My last memory of Maximillian happens a couple of years later. I was thirteen. Maximillian was in his twenties. He’d come home on leave from Germany because his mother, my aunt Lola, had died.

As sick as my aunt Lola had been, her death was mostly unexpected. In just a few weeks her cancer had gone from manageable to terminal. The last time I saw her was two days before she died. She was back in St. Luke’s Hospital and when I said hi to her she could not respond but to look in my eyes. Her look scared me. It was the kind of look that needed a voice to explain itself.

My aunt Lola was a kind woman. The months I lived with her she always had a steaming bowl of frijoles waiting for me when I came home from school, two or three thick tortillas waiting to be dipped and sucked like summertime paletas. My aunt’s most remarkable feature was her bridge, which she’d pull from her mouth and set on the armrest of her La-Z-Boy as she sat and watched TV. When she dozed off I'’d try to put the bridge in my own mouth. As my months of living there wore on I used to steal her bridge and move it to some other location, in her bedroom or on the kitchen table, then wait for her to wake and be forced to speak, her pink gums showing through her fingers as she asked if anyone knew where her bridge was.
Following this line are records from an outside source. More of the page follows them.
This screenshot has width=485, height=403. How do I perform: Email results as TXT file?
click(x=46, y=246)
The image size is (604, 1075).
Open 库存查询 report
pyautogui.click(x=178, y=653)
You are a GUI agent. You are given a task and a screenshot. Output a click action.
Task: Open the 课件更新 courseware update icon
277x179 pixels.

They held her wake at Zefran’s Funeral Home on Damen and 22nd Street. Masses of people came, including cousins I didn'’t know I had. Though I loved my aunt, especially the frijoles she used to leave me, at the wake I felt no need to cry. Mourners placed flowers on her chest, blessings delivered to her open casket. At one point a boy standing next to me, a boy that had been introduced to me as my cousin, began to cry. He turned and gave me a hug. I wasn'’t sure what to do. So I patted his back. “I know,” I said to him. “She was a good woman.” The kid raised his head and looked at me like I was at the wrong wake. Then he turned and walked away.
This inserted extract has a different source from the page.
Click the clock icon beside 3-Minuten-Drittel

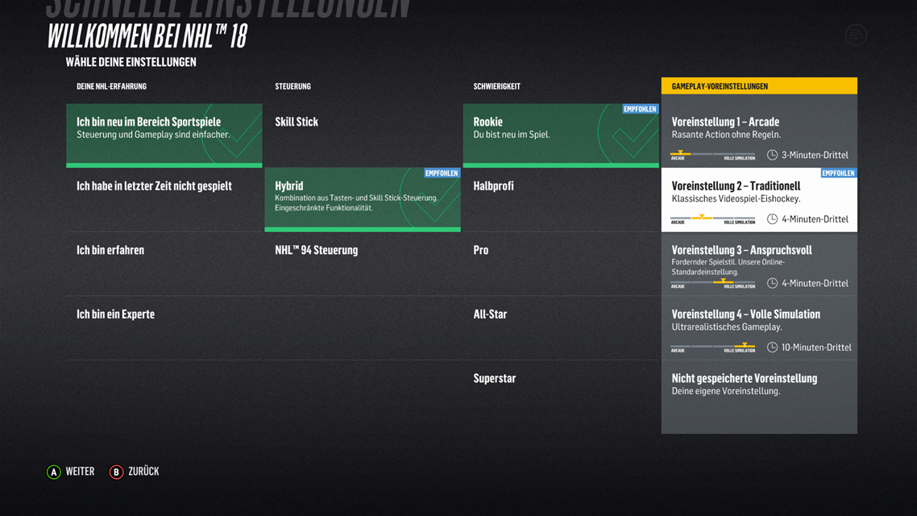[x=772, y=155]
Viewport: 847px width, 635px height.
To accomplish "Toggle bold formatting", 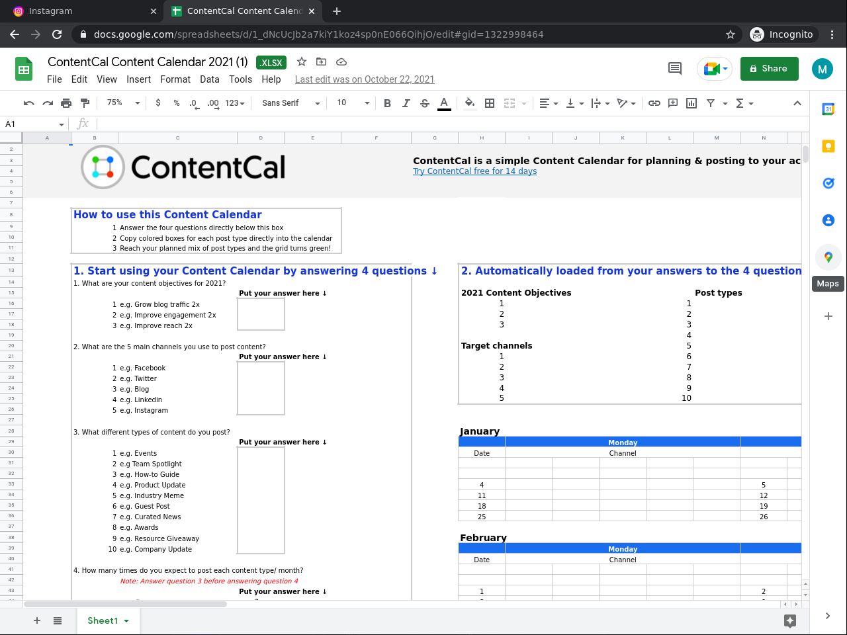I will [x=387, y=103].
After the viewing we packed into cars and lined up for the funeral. The procession was too long for our family. My uncle and his daughters rode behind the hearse with my father in his black windowless work van. A few cars back, Maximillian and I rode alone in his Chevy Celebrity.

We were silent as we drove down Pershing Road. Maximillian had placed our orange FUNERAL sticker on the top passenger side of the windshield and for me it was like a sunscreen even though the day was overcast. The blinkers of the Celebrity matched our speed, the tick-over lagging as we braked, then racing when we sped to catch the car in front.
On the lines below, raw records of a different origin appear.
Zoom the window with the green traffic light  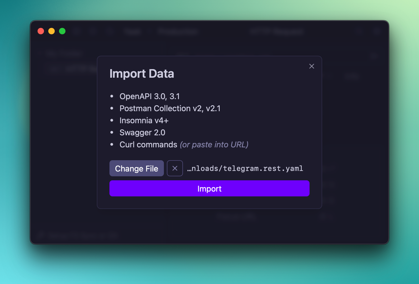pos(62,31)
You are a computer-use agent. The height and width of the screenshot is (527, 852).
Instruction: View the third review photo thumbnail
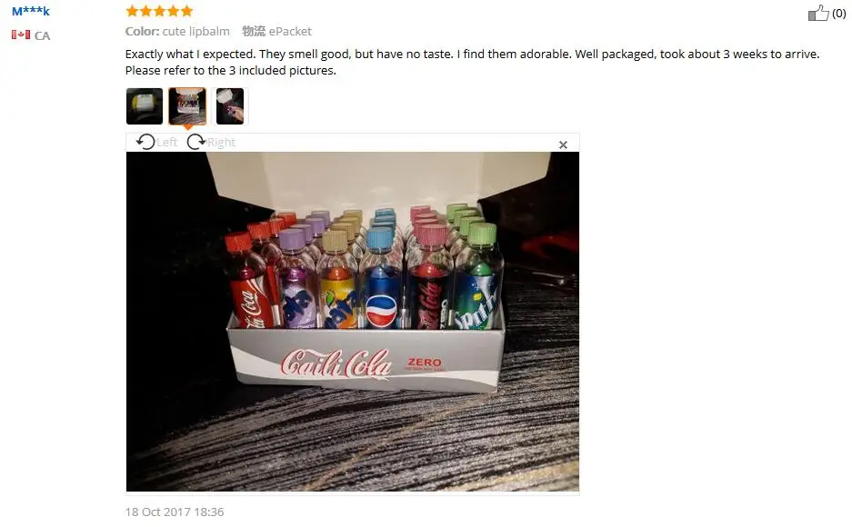click(x=230, y=106)
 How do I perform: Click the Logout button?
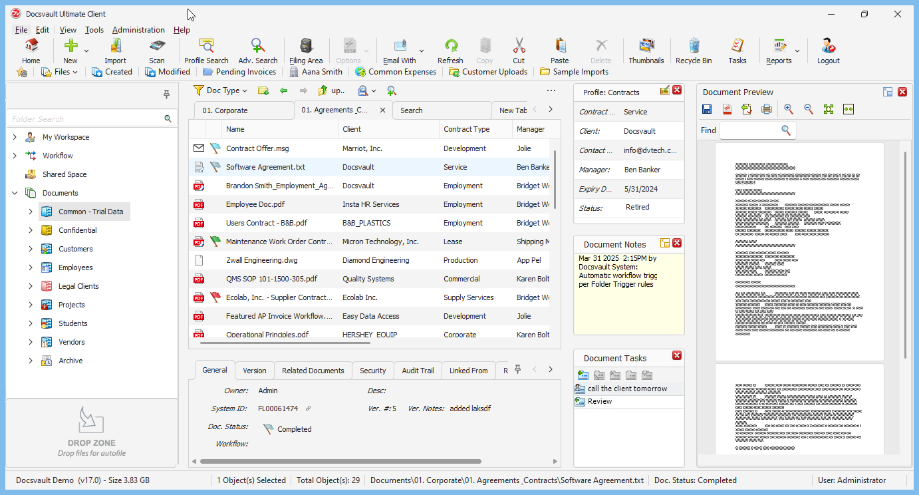(828, 51)
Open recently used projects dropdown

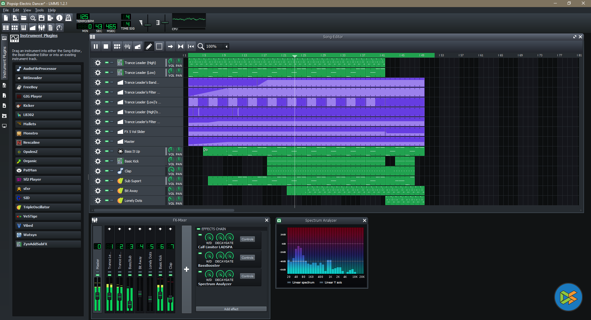(x=33, y=18)
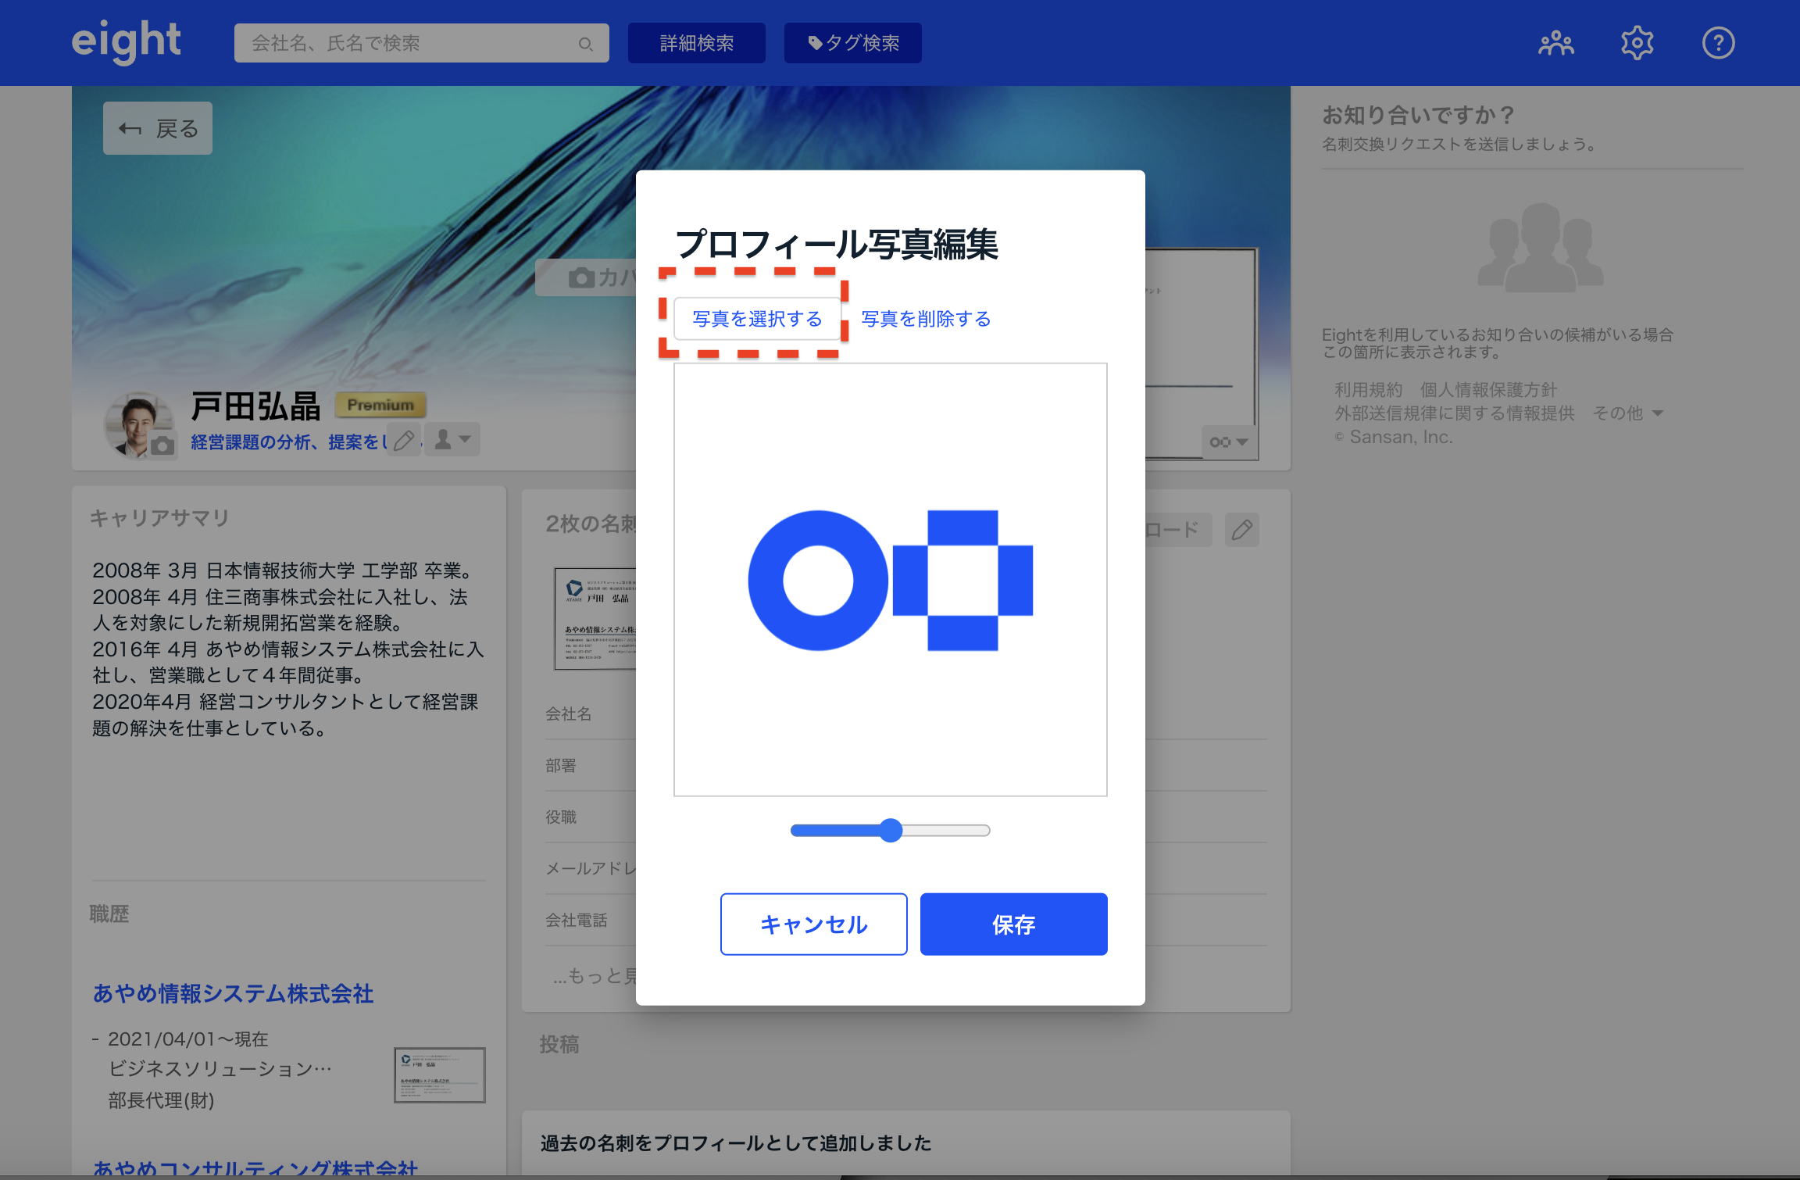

At Oak Park Avenue we slowed for a red light. Our blinkers were on. Our orange sticker displayed. We followed the car in front of us into the intersection. Suddenly a red pickup took off from the crosswalk. The pickup broke through the procession just in front of us, then continued south down Oak Park. It was a short pause, but long enough for me to consider what an asshole the pickup driver was for cutting off the procession. We were on our way to a funeral. I had that much in my head when Max threw the Celebrity into such a sharp left hand turn my temple knocked against the passenger side window.

We chased the truck for three blocks, the Celebrity’s blinkers clacking so loud they seemed about to explode right through the dash. Finally the driver of the pickup pulled to the curb.

Through the rear window of the cab I could see the man jerking around. He looked out of his mind, yelling to himself. As we pulled up behind him, his shoulder heaved and he threw the truck into park. His taillights flashed to full red. He kicked open his door.

We’d stopped in front of a bank parking lot. It was the middle of the day but the lot was empty. Black screens covered the plate glass windows as if the bank was actually closed for good. Trees lined the street. I felt a million miles from home.

The truck driver slammed his door shut as Maximillian was stepping out of the Celebrity. The truck driver yelled something. He was a big man, white, potbellied. He wore a flannel shirt. His neck seemed like one big chin and his jeans looked too tight at the waist. Each one of his steps had a little bounce to it as if he had learned to walk on his toes.

The man continued yelling as Max moved forward. Maximillian didn'’t say a word. He simply continued to close, his feet looking small, his shoulders broad, his tight waist neat with his tucked-in dress shirt. His tie had blown up around his shoulder.